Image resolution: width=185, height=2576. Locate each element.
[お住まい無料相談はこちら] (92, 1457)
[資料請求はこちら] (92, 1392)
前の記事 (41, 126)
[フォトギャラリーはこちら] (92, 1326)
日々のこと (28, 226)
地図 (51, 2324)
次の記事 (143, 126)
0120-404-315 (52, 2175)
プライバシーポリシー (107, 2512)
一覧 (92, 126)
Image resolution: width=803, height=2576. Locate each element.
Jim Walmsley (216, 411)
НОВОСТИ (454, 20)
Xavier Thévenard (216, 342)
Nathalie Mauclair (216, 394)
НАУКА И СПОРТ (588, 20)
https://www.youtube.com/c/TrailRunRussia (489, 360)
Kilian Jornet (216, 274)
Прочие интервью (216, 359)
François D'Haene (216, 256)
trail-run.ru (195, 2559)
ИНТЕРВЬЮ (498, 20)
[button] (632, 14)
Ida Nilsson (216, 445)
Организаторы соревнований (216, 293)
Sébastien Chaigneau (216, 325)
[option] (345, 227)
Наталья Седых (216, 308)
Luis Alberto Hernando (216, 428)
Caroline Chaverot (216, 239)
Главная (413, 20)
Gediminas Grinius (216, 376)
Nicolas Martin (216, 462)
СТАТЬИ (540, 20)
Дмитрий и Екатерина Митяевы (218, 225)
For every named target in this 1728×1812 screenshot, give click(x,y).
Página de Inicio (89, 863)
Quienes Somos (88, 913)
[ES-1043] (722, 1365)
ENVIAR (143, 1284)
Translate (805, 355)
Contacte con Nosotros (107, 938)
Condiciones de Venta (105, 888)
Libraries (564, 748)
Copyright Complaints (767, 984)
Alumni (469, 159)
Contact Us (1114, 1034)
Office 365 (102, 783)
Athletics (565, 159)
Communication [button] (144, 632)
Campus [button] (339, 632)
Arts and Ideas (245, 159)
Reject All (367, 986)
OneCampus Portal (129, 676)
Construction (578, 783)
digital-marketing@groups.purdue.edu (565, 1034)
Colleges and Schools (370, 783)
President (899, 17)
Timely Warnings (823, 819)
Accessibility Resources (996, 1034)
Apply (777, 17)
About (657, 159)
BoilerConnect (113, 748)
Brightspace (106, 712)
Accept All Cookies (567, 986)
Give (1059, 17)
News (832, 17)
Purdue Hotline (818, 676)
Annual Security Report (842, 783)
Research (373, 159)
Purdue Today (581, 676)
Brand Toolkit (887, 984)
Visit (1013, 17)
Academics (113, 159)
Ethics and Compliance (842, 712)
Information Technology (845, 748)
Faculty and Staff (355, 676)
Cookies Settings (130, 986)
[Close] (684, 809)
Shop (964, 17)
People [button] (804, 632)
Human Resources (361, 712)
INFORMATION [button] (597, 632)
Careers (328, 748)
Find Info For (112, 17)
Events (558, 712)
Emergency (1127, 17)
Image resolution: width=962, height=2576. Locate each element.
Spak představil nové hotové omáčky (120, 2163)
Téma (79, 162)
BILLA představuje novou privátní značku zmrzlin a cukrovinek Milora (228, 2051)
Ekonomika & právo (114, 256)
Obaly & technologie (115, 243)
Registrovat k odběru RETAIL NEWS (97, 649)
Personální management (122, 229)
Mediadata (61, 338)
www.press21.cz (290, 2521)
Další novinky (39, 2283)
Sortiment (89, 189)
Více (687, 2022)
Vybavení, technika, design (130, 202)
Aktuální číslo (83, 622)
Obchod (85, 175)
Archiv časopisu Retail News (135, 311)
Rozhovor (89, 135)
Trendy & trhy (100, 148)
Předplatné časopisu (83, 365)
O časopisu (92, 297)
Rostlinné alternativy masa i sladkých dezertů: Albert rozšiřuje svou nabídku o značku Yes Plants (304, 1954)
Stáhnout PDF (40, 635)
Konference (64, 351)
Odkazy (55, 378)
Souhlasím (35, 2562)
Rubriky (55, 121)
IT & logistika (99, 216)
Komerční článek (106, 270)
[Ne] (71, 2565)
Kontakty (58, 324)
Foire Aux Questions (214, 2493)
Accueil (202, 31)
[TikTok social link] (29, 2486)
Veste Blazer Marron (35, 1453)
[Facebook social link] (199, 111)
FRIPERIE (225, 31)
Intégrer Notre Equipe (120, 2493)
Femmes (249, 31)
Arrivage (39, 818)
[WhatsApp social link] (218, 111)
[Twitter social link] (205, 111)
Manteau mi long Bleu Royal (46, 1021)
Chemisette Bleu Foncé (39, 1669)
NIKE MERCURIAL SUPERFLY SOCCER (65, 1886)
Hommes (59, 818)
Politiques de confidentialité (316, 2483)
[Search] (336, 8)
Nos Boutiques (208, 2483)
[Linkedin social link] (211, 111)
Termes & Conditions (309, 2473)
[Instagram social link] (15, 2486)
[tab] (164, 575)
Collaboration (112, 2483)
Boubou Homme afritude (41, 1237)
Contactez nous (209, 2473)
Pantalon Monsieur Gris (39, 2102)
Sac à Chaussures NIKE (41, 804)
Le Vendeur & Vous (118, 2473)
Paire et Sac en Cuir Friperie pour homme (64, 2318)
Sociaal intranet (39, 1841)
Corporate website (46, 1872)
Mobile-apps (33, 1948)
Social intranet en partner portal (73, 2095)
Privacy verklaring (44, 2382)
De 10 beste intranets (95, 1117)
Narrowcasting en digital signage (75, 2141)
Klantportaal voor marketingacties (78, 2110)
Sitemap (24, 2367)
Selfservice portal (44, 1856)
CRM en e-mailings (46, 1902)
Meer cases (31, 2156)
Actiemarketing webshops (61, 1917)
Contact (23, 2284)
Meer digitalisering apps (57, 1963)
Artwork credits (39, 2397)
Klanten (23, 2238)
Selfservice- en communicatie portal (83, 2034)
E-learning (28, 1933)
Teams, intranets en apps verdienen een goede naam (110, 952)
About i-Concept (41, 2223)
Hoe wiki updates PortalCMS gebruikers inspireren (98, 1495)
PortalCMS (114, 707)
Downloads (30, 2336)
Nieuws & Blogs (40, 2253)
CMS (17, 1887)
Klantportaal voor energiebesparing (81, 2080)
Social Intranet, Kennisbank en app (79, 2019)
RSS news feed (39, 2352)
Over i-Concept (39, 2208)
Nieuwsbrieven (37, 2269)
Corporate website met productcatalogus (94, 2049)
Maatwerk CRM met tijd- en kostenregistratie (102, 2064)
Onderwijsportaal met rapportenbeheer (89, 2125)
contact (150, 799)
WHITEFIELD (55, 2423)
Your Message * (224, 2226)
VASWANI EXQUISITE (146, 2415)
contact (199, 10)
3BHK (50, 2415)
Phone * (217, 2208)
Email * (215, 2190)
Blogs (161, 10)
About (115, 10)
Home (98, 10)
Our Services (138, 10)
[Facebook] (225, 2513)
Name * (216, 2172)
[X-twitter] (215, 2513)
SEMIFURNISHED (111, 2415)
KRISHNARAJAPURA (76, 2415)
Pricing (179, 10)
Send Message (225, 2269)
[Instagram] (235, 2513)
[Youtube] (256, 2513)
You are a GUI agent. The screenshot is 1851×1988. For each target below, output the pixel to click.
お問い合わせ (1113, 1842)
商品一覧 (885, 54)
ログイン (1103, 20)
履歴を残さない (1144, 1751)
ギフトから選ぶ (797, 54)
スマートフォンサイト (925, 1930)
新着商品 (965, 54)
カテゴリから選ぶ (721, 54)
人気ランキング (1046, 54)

→ What the task asks
The full listing above needs to be retyped exactly.

→ Answer to this exercise
Image resolution: width=185, height=2576. Locate each element.
[お住まい無料相談はこちら] (92, 1457)
[資料請求はこちら] (92, 1392)
前の記事 (41, 126)
[フォトギャラリーはこちら] (92, 1326)
日々のこと (28, 226)
地図 (51, 2324)
次の記事 (143, 126)
0120-404-315 (52, 2175)
プライバシーポリシー (107, 2512)
一覧 (92, 126)
Image resolution: width=803, height=2576. Locate each element.
Jim Walmsley (216, 411)
НОВОСТИ (454, 20)
Xavier Thévenard (216, 342)
Nathalie Mauclair (216, 394)
НАУКА И СПОРТ (588, 20)
https://www.youtube.com/c/TrailRunRussia (489, 360)
Kilian Jornet (216, 274)
Прочие интервью (216, 359)
François D'Haene (216, 256)
trail-run.ru (195, 2559)
ИНТЕРВЬЮ (498, 20)
[button] (632, 14)
Ida Nilsson (216, 445)
Организаторы соревнований (216, 293)
Sébastien Chaigneau (216, 325)
[option] (345, 227)
Наталья Седых (216, 308)
Luis Alberto Hernando (216, 428)
Caroline Chaverot (216, 239)
Главная (413, 20)
Gediminas Grinius (216, 376)
Nicolas Martin (216, 462)
СТАТЬИ (540, 20)
Дмитрий и Екатерина Митяевы (218, 225)
For every named target in this 1728×1812 screenshot, give click(x,y).
Página de Inicio (89, 863)
Quienes Somos (88, 913)
[ES-1043] (722, 1365)
ENVIAR (143, 1284)
Translate (805, 355)
Contacte con Nosotros (107, 938)
Condiciones de Venta (105, 888)
Libraries (564, 748)
Copyright Complaints (767, 984)
Alumni (469, 159)
Contact Us (1114, 1034)
Office 365 (102, 783)
Athletics (565, 159)
Communication [button] (144, 632)
Campus [button] (339, 632)
Arts and Ideas (245, 159)
Reject All (367, 986)
OneCampus Portal (129, 676)
Construction (578, 783)
digital-marketing@groups.purdue.edu (565, 1034)
Colleges and Schools (370, 783)
President (899, 17)
Timely Warnings (823, 819)
Accessibility Resources (996, 1034)
Apply (777, 17)
About (657, 159)
BoilerConnect (113, 748)
Brightspace (106, 712)
Accept All Cookies (567, 986)
Give (1059, 17)
News (832, 17)
Purdue Hotline (818, 676)
Annual Security Report (842, 783)
Research (373, 159)
Purdue Today (581, 676)
Brand Toolkit (887, 984)
Visit (1013, 17)
Academics (113, 159)
Ethics and Compliance (842, 712)
Information Technology (845, 748)
Faculty and Staff (355, 676)
Cookies Settings (130, 986)
[Close] (684, 809)
Shop (964, 17)
People [button] (804, 632)
Human Resources (361, 712)
INFORMATION [button] (597, 632)
Careers (328, 748)
Find Info For (112, 17)
Events (558, 712)
Emergency (1127, 17)
Image resolution: width=962, height=2576. Locate each element.
Spak představil nové hotové omáčky (120, 2163)
Téma (79, 162)
BILLA představuje novou privátní značku zmrzlin a cukrovinek Milora (228, 2051)
Ekonomika & právo (114, 256)
Obaly & technologie (115, 243)
Registrovat k odběru RETAIL NEWS (97, 649)
Personální management (122, 229)
Mediadata (61, 338)
www.press21.cz (290, 2521)
Další novinky (39, 2283)
Sortiment (89, 189)
Více (687, 2022)
Vybavení, technika, design (130, 202)
Aktuální číslo (83, 622)
Obchod (85, 175)
Archiv časopisu Retail News (135, 311)
Rozhovor (89, 135)
Trendy & trhy (100, 148)
Předplatné časopisu (83, 365)
O časopisu (92, 297)
Rostlinné alternativy masa i sladkých dezertů: Albert rozšiřuje svou nabídku o značku Yes Plants (304, 1954)
Stáhnout PDF (40, 635)
Konference (64, 351)
Odkazy (55, 378)
Souhlasím (35, 2562)
Rubriky (55, 121)
IT & logistika (99, 216)
Komerční článek (106, 270)
[Ne] (71, 2565)
Kontakty (58, 324)
Foire Aux Questions (214, 2493)
Accueil (202, 31)
[TikTok social link] (29, 2486)
Veste Blazer Marron (35, 1453)
[Facebook social link] (199, 111)
FRIPERIE (225, 31)
Intégrer Notre Equipe (120, 2493)
Femmes (249, 31)
Arrivage (39, 818)
[WhatsApp social link] (218, 111)
[Twitter social link] (205, 111)
Manteau mi long Bleu Royal (46, 1021)
Chemisette Bleu Foncé (39, 1669)
NIKE MERCURIAL SUPERFLY SOCCER (65, 1886)
Hommes (59, 818)
Politiques de confidentialité (316, 2483)
[Search] (336, 8)
Nos Boutiques (208, 2483)
[Linkedin social link] (211, 111)
Termes & Conditions (309, 2473)
[Instagram social link] (15, 2486)
[tab] (164, 575)
Collaboration (112, 2483)
Boubou Homme afritude (41, 1237)
Contactez nous (209, 2473)
Pantalon Monsieur Gris (39, 2102)
Sac à Chaussures NIKE (41, 804)
Le Vendeur & Vous (118, 2473)
Paire et Sac en Cuir Friperie pour homme (64, 2318)
Sociaal intranet (39, 1841)
Corporate website (46, 1872)
Mobile-apps (33, 1948)
Social intranet en partner portal (73, 2095)
Privacy verklaring (44, 2382)
De 10 beste intranets (95, 1117)
Narrowcasting en digital signage (75, 2141)
Klantportaal voor marketingacties (78, 2110)
Sitemap (24, 2367)
Selfservice portal (44, 1856)
CRM en e-mailings (46, 1902)
Meer cases (31, 2156)
Actiemarketing webshops (61, 1917)
Contact (23, 2284)
Meer digitalisering apps (57, 1963)
Artwork credits (39, 2397)
Klanten (23, 2238)
Selfservice- en communicatie portal (83, 2034)
E-learning (28, 1933)
Teams, intranets en apps verdienen een goede naam (110, 952)
About i-Concept (41, 2223)
Hoe wiki updates PortalCMS gebruikers inspireren (98, 1495)
PortalCMS (114, 707)
Downloads (30, 2336)
Nieuws & Blogs (40, 2253)
CMS (17, 1887)
Klantportaal voor energiebesparing (81, 2080)
Social Intranet, Kennisbank en app (79, 2019)
RSS news feed (39, 2352)
Over i-Concept (39, 2208)
Nieuwsbrieven (37, 2269)
Corporate website met productcatalogus (94, 2049)
Maatwerk CRM met tijd- en kostenregistratie (102, 2064)
Onderwijsportaal met rapportenbeheer (89, 2125)
contact (150, 799)
WHITEFIELD (55, 2423)
Your Message * (224, 2226)
VASWANI EXQUISITE (146, 2415)
contact (199, 10)
3BHK (50, 2415)
Phone * (217, 2208)
Email * (215, 2190)
Blogs (161, 10)
About (115, 10)
Home (98, 10)
Our Services (138, 10)
[Facebook] (225, 2513)
Name * (216, 2172)
[X-twitter] (215, 2513)
SEMIFURNISHED (111, 2415)
KRISHNARAJAPURA (76, 2415)
Pricing (179, 10)
Send Message (225, 2269)
[Instagram] (235, 2513)
[Youtube] (256, 2513)
You are a GUI agent. The screenshot is 1851×1988. For each target below, output the pixel to click.
お問い合わせ (1113, 1842)
商品一覧 (885, 54)
ログイン (1103, 20)
履歴を残さない (1144, 1751)
ギフトから選ぶ (797, 54)
スマートフォンサイト (925, 1930)
新着商品 (965, 54)
カテゴリから選ぶ (721, 54)
人気ランキング (1046, 54)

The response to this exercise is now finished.